TASK GOAL:
Please retype only the lines below that run from the one containing "Subzero (57, 2494)" through the last line, both included, without altering a word.

ENTRIES SHOWN:
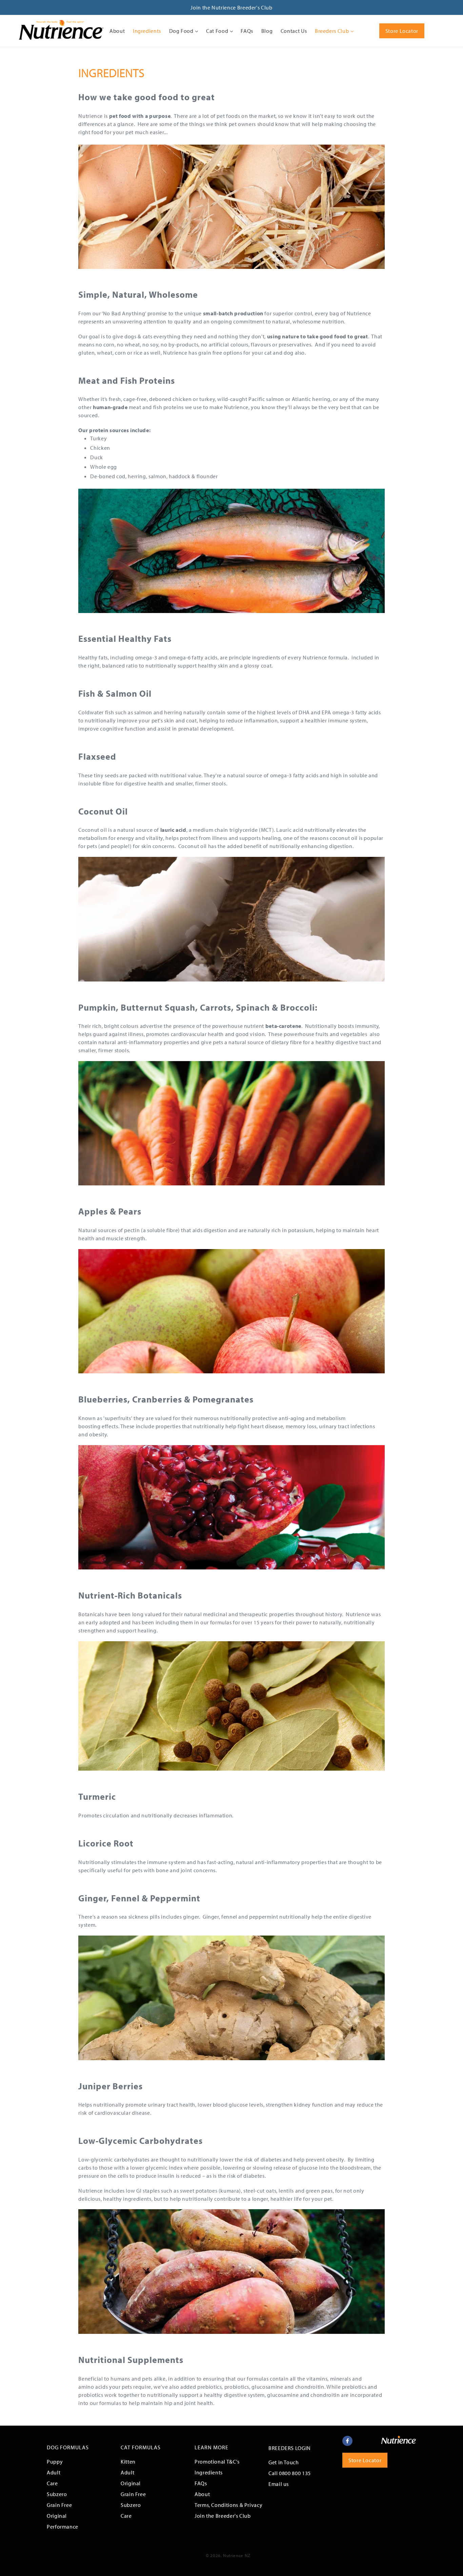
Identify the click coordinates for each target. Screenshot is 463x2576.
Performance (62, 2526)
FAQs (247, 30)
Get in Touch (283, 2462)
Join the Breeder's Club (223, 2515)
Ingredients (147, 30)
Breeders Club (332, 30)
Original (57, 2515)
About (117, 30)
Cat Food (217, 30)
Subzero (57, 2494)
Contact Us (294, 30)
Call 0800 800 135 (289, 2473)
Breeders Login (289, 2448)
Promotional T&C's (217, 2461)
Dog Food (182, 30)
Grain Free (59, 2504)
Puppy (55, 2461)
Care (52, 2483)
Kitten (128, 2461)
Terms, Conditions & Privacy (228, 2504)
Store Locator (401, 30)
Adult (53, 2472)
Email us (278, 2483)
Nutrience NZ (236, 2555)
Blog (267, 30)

TASK OUTPUT:
Subzero (57, 2494)
Contact Us (294, 30)
Call 0800 800 135 (289, 2473)
Breeders Login (289, 2448)
Promotional T&C's (217, 2461)
Dog Food (182, 30)
Grain Free (59, 2504)
Puppy (55, 2461)
Care (52, 2483)
Kitten (128, 2461)
Terms, Conditions & Privacy (228, 2504)
Store Locator (401, 30)
Adult (53, 2472)
Email us (278, 2483)
Nutrience NZ (236, 2555)
Blog (267, 30)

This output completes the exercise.